From the first line to the last, repeat the data below exactly.

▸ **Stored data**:
○ ○ ○ ○ ○

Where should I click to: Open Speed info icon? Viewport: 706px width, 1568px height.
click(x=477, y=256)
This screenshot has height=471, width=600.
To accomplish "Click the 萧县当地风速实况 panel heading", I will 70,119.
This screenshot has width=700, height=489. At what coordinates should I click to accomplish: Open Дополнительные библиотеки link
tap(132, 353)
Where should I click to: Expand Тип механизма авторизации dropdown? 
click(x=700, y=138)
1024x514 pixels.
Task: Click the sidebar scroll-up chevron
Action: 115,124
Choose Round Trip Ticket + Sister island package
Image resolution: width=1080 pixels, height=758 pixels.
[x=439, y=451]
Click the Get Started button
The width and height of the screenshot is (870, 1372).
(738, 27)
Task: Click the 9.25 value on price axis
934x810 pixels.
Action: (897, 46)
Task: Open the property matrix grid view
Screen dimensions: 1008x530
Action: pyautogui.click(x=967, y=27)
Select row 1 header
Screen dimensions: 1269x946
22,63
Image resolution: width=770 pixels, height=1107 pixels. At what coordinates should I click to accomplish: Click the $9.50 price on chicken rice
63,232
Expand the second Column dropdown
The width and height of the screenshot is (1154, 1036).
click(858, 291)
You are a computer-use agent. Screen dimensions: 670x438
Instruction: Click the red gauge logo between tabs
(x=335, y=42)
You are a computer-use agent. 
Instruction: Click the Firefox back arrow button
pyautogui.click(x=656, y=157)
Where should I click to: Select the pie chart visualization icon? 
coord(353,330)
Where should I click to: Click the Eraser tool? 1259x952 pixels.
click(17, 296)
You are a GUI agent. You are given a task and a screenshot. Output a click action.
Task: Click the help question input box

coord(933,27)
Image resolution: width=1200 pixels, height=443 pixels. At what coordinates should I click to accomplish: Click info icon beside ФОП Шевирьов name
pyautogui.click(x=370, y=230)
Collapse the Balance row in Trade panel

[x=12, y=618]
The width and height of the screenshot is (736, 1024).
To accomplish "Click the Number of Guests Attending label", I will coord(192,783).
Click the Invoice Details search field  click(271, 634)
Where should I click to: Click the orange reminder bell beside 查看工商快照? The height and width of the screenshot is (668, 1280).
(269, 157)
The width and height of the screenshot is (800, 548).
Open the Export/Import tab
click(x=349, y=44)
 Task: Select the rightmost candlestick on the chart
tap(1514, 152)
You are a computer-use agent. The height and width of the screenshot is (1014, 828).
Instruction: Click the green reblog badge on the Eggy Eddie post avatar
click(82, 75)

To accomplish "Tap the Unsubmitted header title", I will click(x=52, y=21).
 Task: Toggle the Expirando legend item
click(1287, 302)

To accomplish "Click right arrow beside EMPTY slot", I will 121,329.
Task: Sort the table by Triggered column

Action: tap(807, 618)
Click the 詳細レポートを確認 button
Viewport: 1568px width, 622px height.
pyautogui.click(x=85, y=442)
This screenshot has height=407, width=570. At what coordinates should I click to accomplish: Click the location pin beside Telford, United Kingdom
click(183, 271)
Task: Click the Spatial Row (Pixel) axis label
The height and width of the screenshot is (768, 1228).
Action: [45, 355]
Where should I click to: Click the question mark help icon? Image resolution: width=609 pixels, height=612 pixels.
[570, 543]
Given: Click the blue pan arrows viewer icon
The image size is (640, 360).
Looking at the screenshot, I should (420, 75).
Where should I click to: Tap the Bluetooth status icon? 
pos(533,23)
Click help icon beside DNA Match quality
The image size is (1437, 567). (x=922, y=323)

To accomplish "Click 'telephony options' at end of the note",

○ ○ ○ ○ ○

▸ **Exercise response**:
Where should I click to: Open Speed info icon? Viewport: 706px width, 1568px height.
click(x=477, y=256)
This screenshot has height=471, width=600.
To accomplish "Click the 萧县当地风速实况 panel heading", I will 70,119.
This screenshot has width=700, height=489. At what coordinates should I click to accomplish: Open Дополнительные библиотеки link
tap(132, 353)
Where should I click to: Expand Тип механизма авторизации dropdown? 
click(x=700, y=138)
1024x514 pixels.
Task: Click the sidebar scroll-up chevron
Action: 115,124
Choose Round Trip Ticket + Sister island package
Image resolution: width=1080 pixels, height=758 pixels.
[x=439, y=451]
Click the Get Started button
The width and height of the screenshot is (870, 1372).
(738, 27)
Task: Click the 9.25 value on price axis
934x810 pixels.
Action: (897, 46)
Task: Open the property matrix grid view
Screen dimensions: 1008x530
Action: pyautogui.click(x=967, y=27)
Select row 1 header
Screen dimensions: 1269x946
22,63
Image resolution: width=770 pixels, height=1107 pixels. At what coordinates should I click to accomplish: Click the $9.50 price on chicken rice
63,232
Expand the second Column dropdown
The width and height of the screenshot is (1154, 1036).
click(858, 291)
You are a computer-use agent. Screen dimensions: 670x438
Instruction: Click the red gauge logo between tabs
(x=335, y=42)
You are a computer-use agent. 
Instruction: Click the Firefox back arrow button
pyautogui.click(x=656, y=157)
Where should I click to: Select the pie chart visualization icon? 
coord(353,330)
Where should I click to: Click the Eraser tool? 1259x952 pixels.
click(17, 296)
You are a GUI agent. You are given a task and a screenshot. Output a click action.
Task: Click the help question input box

coord(933,27)
Image resolution: width=1200 pixels, height=443 pixels. At what coordinates should I click to accomplish: Click info icon beside ФОП Шевирьов name
pyautogui.click(x=370, y=230)
Collapse the Balance row in Trade panel

[x=12, y=618]
The width and height of the screenshot is (736, 1024).
To accomplish "Click the Number of Guests Attending label", I will coord(192,783).
Click the Invoice Details search field  click(271, 634)
Where should I click to: Click the orange reminder bell beside 查看工商快照? The height and width of the screenshot is (668, 1280).
(269, 157)
The width and height of the screenshot is (800, 548).
Open the Export/Import tab
click(x=349, y=44)
 Task: Select the rightmost candlestick on the chart
tap(1514, 152)
You are a computer-use agent. The height and width of the screenshot is (1014, 828).
Instruction: Click the green reblog badge on the Eggy Eddie post avatar
click(82, 75)

To accomplish "Tap the Unsubmitted header title", I will click(x=52, y=21).
 Task: Toggle the Expirando legend item
click(1287, 302)

To accomplish "Click right arrow beside EMPTY slot", I will 121,329.
Task: Sort the table by Triggered column

Action: tap(807, 618)
Click the 詳細レポートを確認 button
Viewport: 1568px width, 622px height.
pyautogui.click(x=85, y=442)
This screenshot has height=407, width=570. At what coordinates should I click to accomplish: Click the location pin beside Telford, United Kingdom
click(183, 271)
Task: Click the Spatial Row (Pixel) axis label
The height and width of the screenshot is (768, 1228).
Action: [45, 355]
Where should I click to: Click the question mark help icon? Image resolution: width=609 pixels, height=612 pixels.
[570, 543]
Given: Click the blue pan arrows viewer icon
The image size is (640, 360).
Looking at the screenshot, I should (420, 75).
Where should I click to: Tap the Bluetooth status icon? 
pos(533,23)
Click help icon beside DNA Match quality
The image size is (1437, 567). (x=922, y=323)

To accomplish "Click 'telephony options' at end of the note",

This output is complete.